Well, we have done the Francaise and l’anglaise style, time for a little polonaise… The idea for this one sprouted as soon as I saw the fabric at the market – a lovely silk brocade in ivory, yellow and green, in a fitting 18th century pattern. the fabric was bought and put aside for the project. The project itself was kick-started by an offer to participate in a bridal photo shoot organized by Lavinia from Events in a Box. The venue, Harrowen Hall, was an 18th century mansion, so apart from the modern dresses, they wanted something ‘more period’ . A perfect occasion to showcase the 18th century collection – and the polonaise was scheduled.
There was a complication ( there always is something, isn’t there?). The shoot was to be on the 18th April ( my birthday!) and on the 13th I was having a surgery on my shoulder…. the other gowns were to be worn by models provided, but this one had to be modeled by me. still possible, if I sewed most of it before the op, and finished the neckline after the op – I needed to make the bodice a bit bigger than usually, to accommodate the dressing – I gathered a size bigger would be ok, I would simply lace my stays loosely.

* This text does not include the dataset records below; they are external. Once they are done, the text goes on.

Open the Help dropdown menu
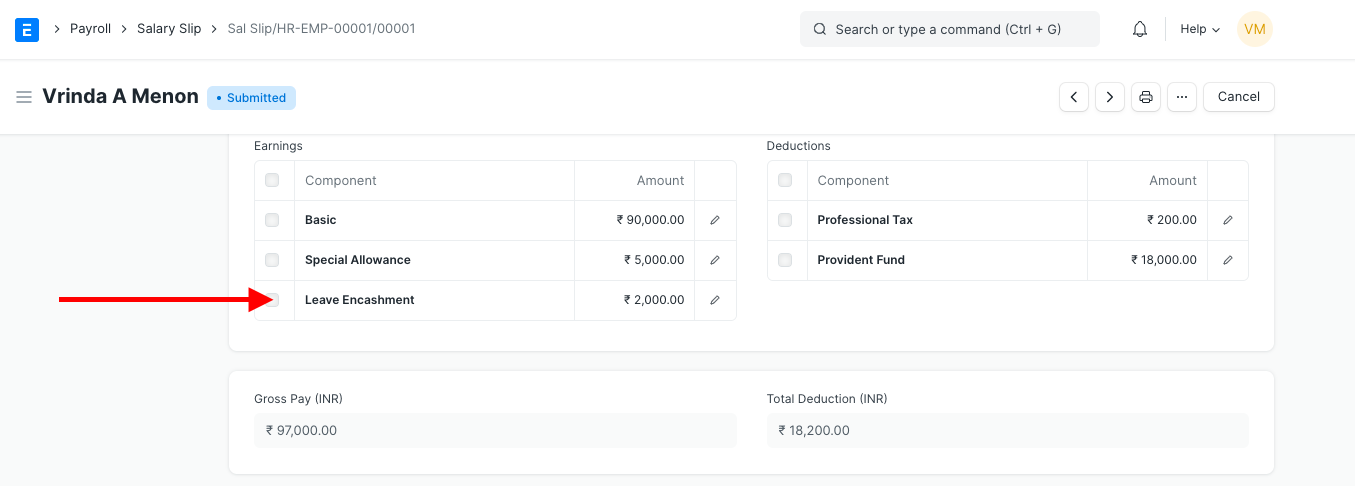The height and width of the screenshot is (486, 1355). click(x=1199, y=30)
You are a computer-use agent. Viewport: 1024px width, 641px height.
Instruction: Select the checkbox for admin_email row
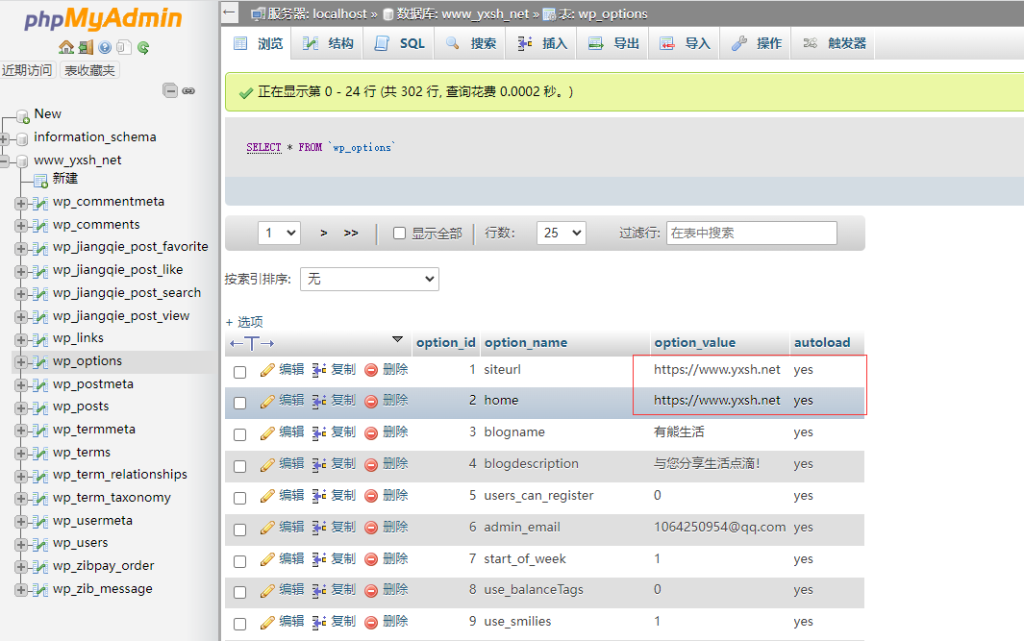pos(240,528)
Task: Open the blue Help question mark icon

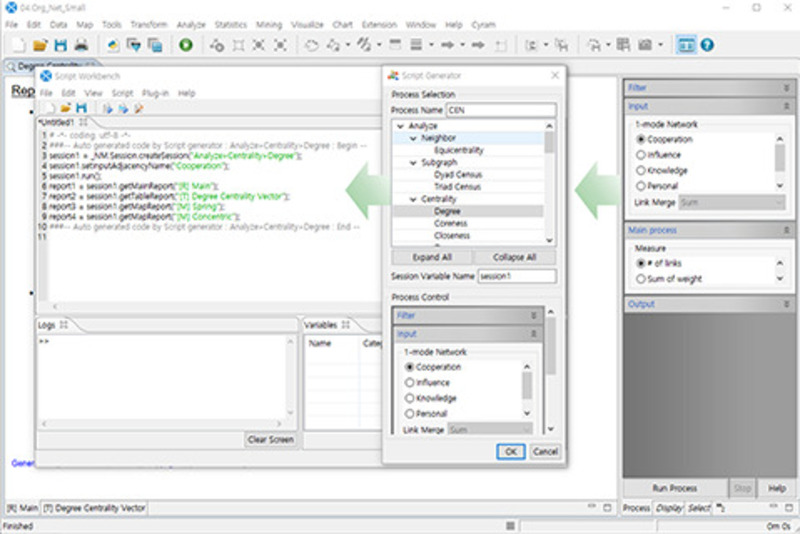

The making of the frock was surprisingly easy – and pleasant. The pleated back looks complicated, but it was rather straightforward pleats, and stitching them down was relaxing. I used the pattern from Janet Arnold and bodice pattern from the l’anglaise.
Once the pleats were done, it was time to get the front of the sleeves and the front part of the bodice sorted.

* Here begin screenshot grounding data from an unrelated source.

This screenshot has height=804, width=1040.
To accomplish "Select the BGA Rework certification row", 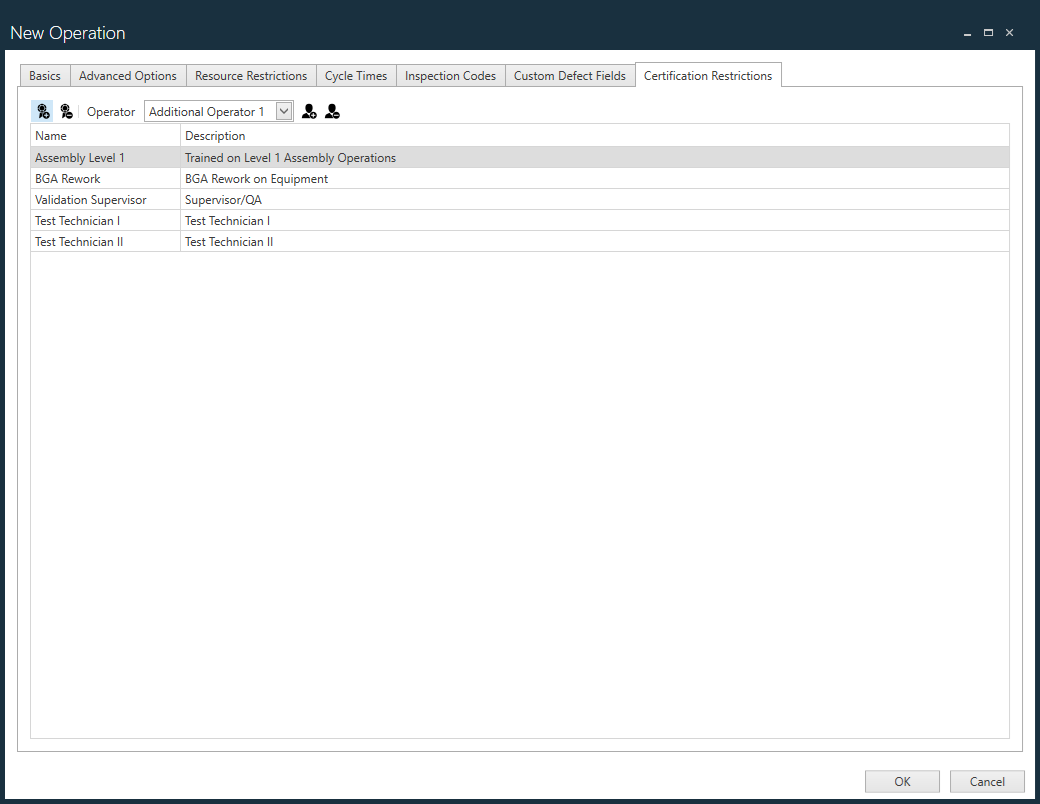I will (x=105, y=178).
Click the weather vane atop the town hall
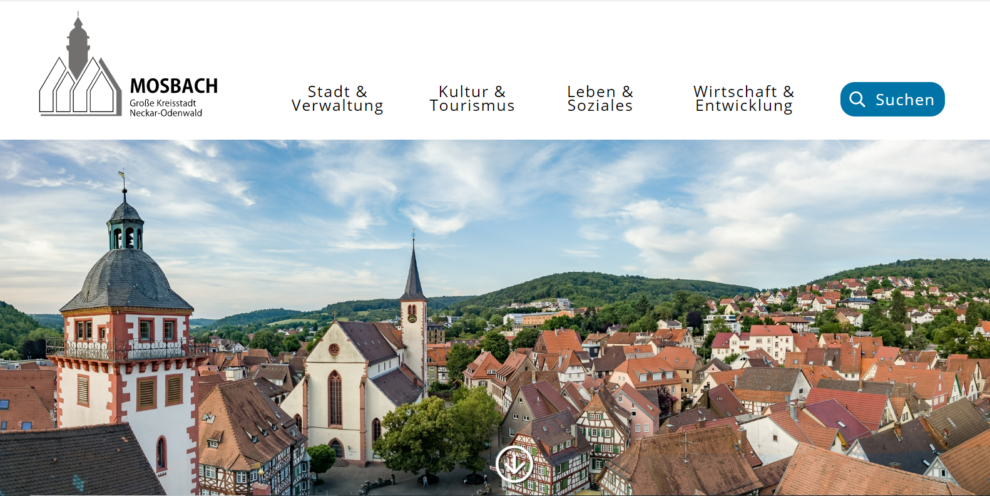 coord(123,180)
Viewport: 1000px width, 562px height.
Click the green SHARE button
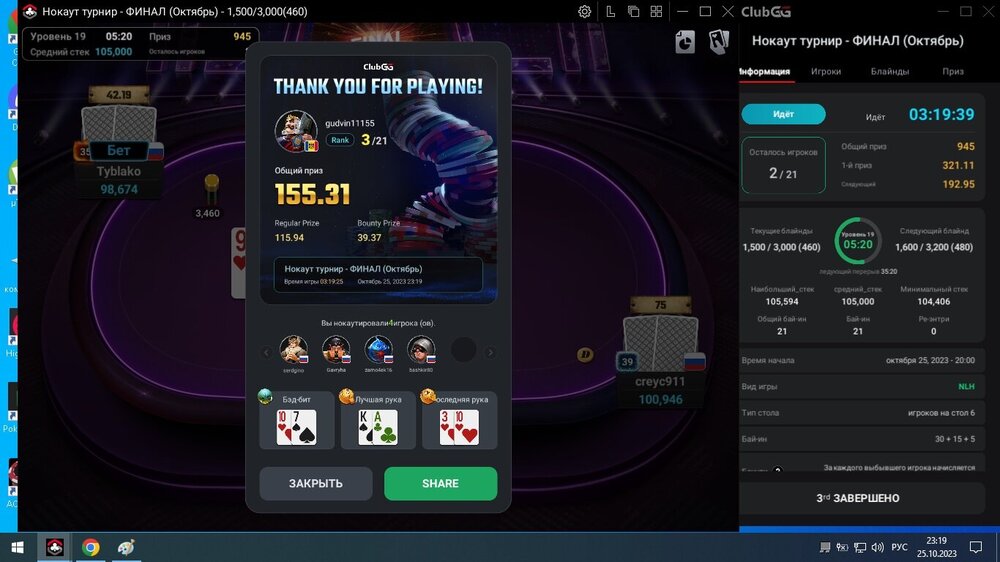coord(441,484)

Finishing the bodice was next. the silk parts were hemmed and mounted onto the linen lining.
sSeeves were next on the agenda
And that was more or less it – the skirt were polonaised using inside tapes, as indicated on the pattern – and most importantly, the dress, though as planned just tad too big for me, worked perfectly with my shoulder dressing:-) fortunately the big dressing ( pictured below) was removed the day before the shoot…. no way I would be able to fit anything over that! well, maybe a Robocop costume… 🙂
Petticoat was made as well – in ivory taffeta, with a flounce. For skirt supports I used a big bumroll/ false hips, and the gown is of course worn over the stays.

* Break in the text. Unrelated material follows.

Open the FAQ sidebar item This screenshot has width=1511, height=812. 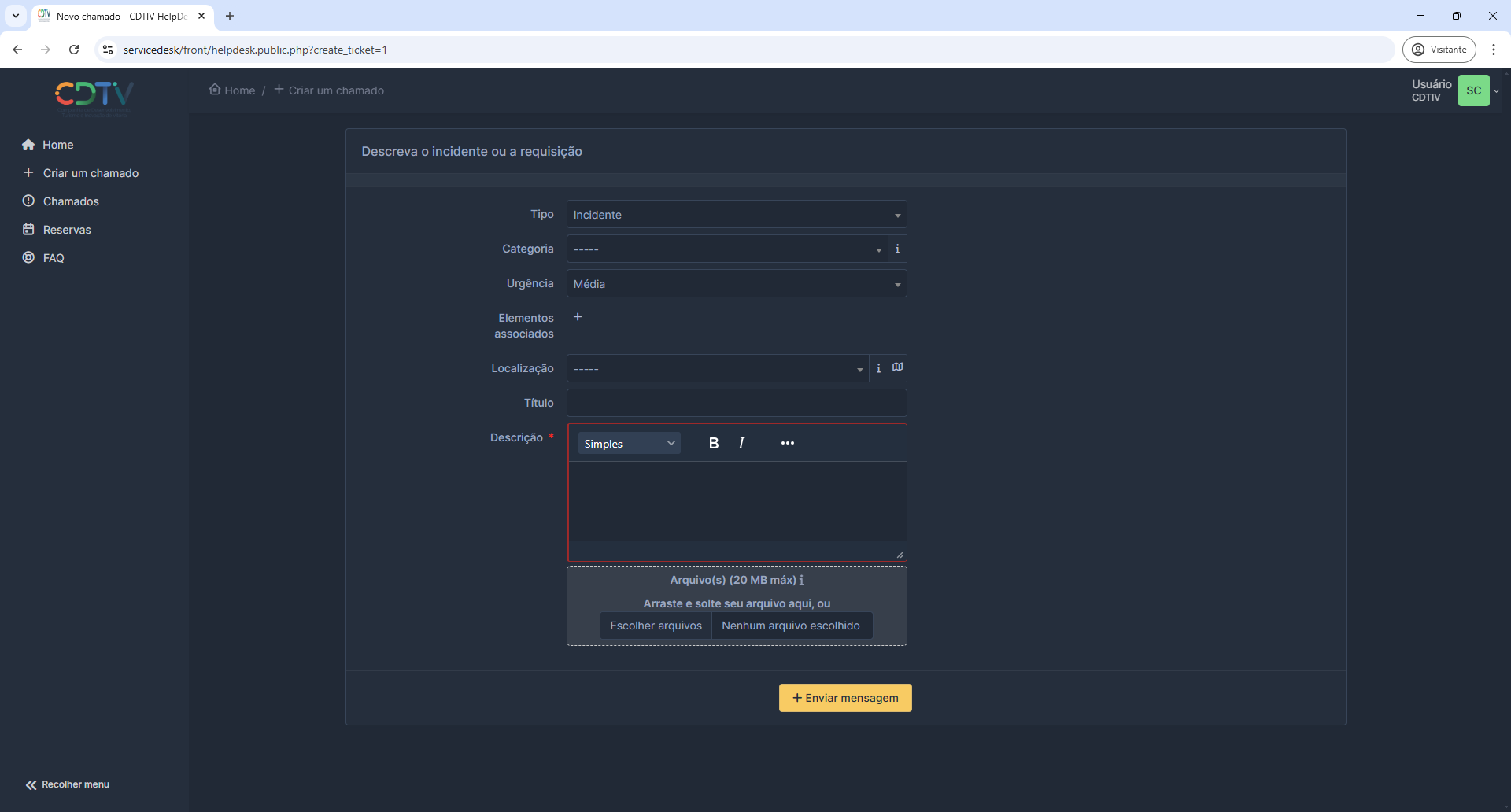click(54, 258)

Alas, the models provided for the other dresses were about 2-3 sizes too small so it was a challenge to get the frocks looking good,but the photographers worked wonders and we did get a few great pictures – please excuse the modern bridal headgear – showcasing work of another company too! 🙂
Photography, Shears and Mockford – and indeed that was our first shoot together – little did we know we would end up working regularly on a variety of projects!